_Your task:_ Once the line with "Meer informatie (182, 992)" is found in the entries below, print it and each following line exactly, stopping after the line with "Bestuur (440, 802)"; print nothing else.

· · · · ·

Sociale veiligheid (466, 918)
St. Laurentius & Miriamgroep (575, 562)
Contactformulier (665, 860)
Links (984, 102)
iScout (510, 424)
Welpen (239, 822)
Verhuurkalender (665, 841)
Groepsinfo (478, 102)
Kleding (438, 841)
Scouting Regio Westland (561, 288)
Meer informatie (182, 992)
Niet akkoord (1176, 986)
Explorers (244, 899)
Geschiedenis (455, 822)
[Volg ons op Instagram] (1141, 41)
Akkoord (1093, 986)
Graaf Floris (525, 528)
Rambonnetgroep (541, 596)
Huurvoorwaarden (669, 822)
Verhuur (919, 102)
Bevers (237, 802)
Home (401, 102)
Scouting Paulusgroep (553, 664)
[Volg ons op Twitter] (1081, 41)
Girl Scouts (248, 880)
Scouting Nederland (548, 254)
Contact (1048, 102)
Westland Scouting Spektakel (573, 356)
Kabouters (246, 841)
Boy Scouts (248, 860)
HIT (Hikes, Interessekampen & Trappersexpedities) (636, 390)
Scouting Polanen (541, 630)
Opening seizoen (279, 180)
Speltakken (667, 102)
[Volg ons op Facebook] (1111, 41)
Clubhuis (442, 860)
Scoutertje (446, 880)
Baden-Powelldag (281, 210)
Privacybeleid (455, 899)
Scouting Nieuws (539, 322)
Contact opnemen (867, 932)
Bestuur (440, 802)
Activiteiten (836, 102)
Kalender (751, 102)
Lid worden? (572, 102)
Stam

· · · · ·

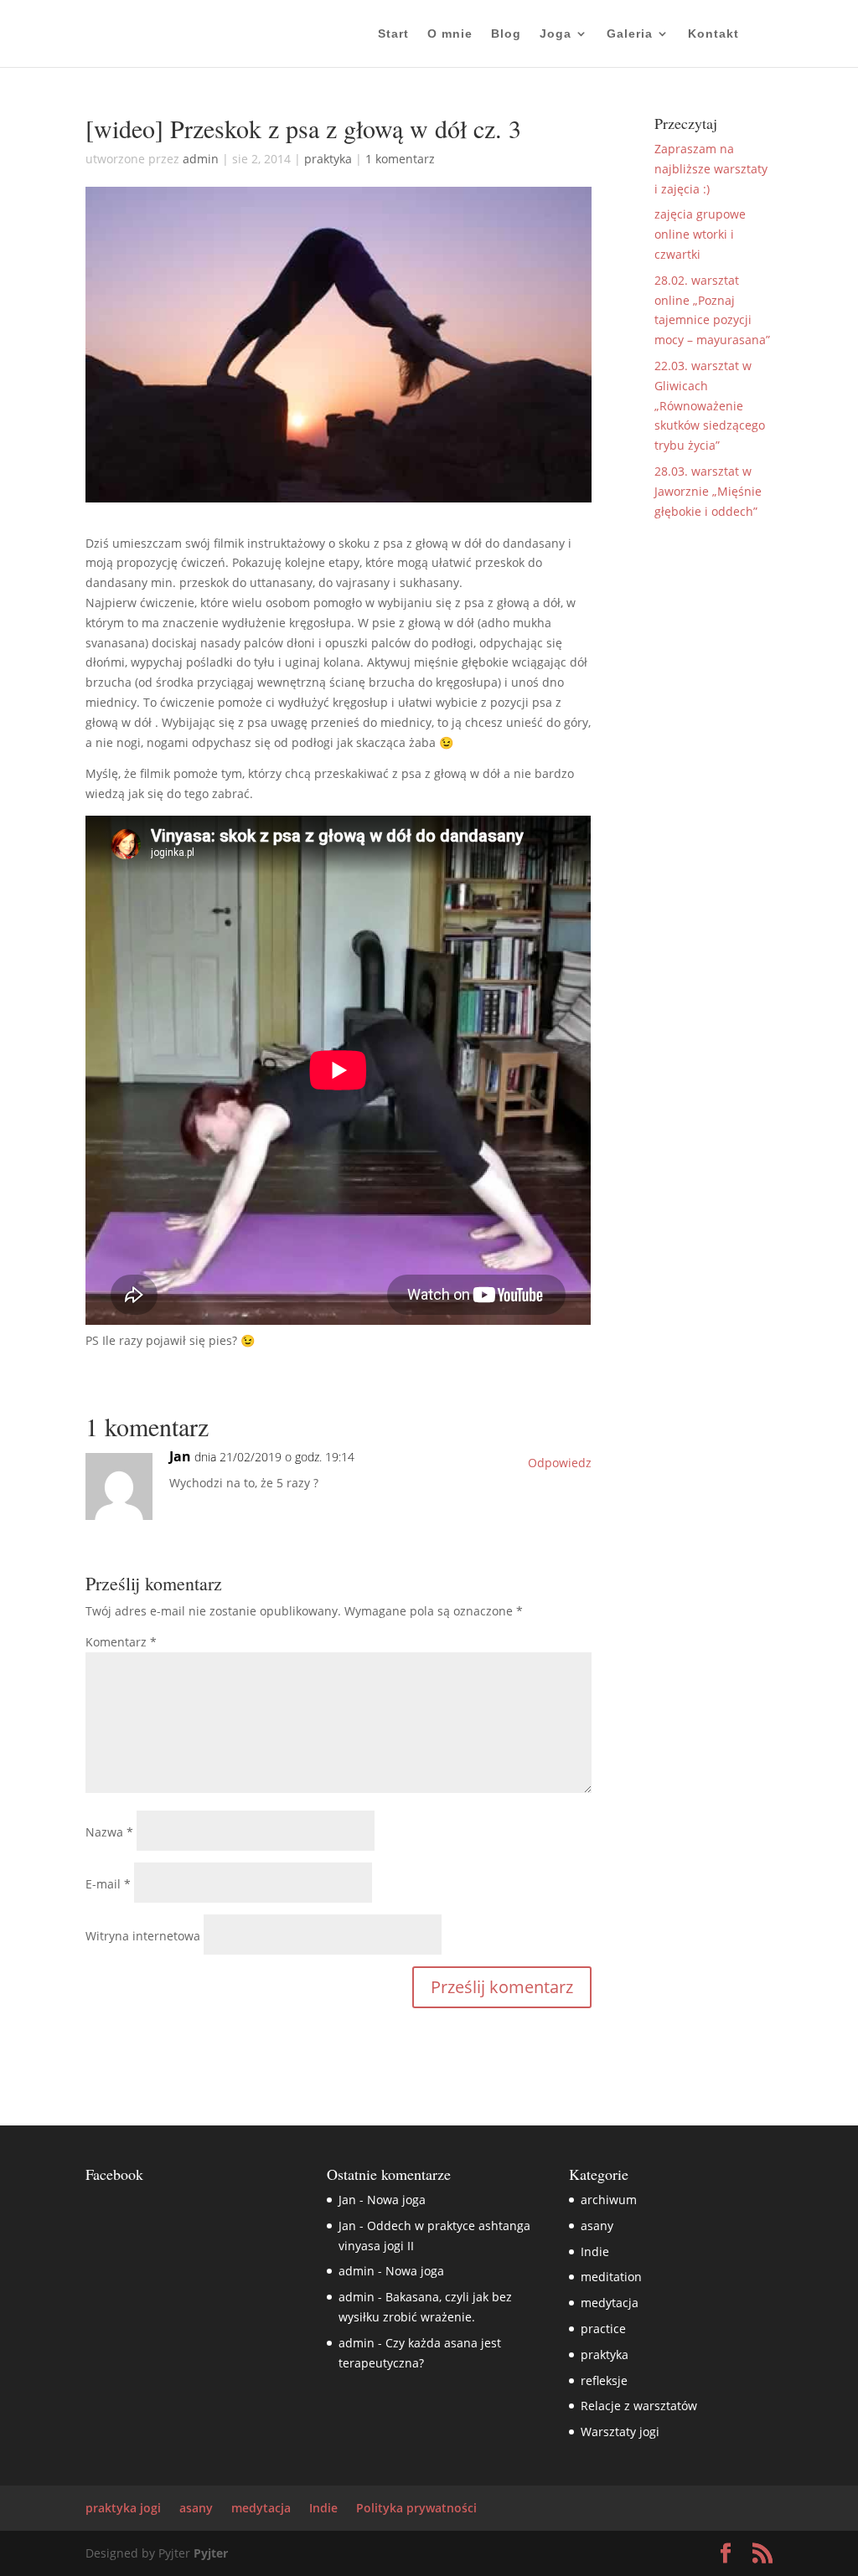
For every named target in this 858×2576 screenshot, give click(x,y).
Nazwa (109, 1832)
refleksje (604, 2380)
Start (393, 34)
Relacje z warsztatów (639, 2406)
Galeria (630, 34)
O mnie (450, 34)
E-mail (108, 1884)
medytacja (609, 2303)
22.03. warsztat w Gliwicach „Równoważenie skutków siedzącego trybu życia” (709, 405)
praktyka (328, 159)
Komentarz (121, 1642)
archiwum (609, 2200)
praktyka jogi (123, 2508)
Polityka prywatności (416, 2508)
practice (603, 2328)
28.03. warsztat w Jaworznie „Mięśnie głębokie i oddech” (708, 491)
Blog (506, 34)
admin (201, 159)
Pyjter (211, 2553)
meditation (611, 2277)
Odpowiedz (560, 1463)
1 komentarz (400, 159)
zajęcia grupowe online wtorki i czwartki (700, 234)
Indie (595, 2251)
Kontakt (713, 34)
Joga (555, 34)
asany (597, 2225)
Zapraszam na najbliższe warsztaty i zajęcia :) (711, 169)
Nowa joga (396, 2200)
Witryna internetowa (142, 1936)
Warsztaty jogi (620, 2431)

· · · · ·

_Task answer:_
Meer informatie (182, 992)
Niet akkoord (1176, 986)
Explorers (244, 899)
Geschiedenis (455, 822)
[Volg ons op Instagram] (1141, 41)
Akkoord (1093, 986)
Graaf Floris (525, 528)
Rambonnetgroep (541, 596)
Huurvoorwaarden (669, 822)
Verhuur (919, 102)
Bevers (237, 802)
Home (401, 102)
Scouting Paulusgroep (553, 664)
[Volg ons op Twitter] (1081, 41)
Girl Scouts (248, 880)
Scouting Nederland (548, 254)
Contact (1048, 102)
Westland Scouting Spektakel (573, 356)
Kabouters (246, 841)
Boy Scouts (248, 860)
HIT (Hikes, Interessekampen & Trappersexpedities) (636, 390)
Scouting Polanen (541, 630)
Opening seizoen (279, 180)
Speltakken (667, 102)
[Volg ons op Facebook] (1111, 41)
Clubhuis (442, 860)
Scoutertje (446, 880)
Baden-Powelldag (281, 210)
Privacybeleid (455, 899)
Scouting Nieuws (539, 322)
Contact opnemen (867, 932)
Bestuur (440, 802)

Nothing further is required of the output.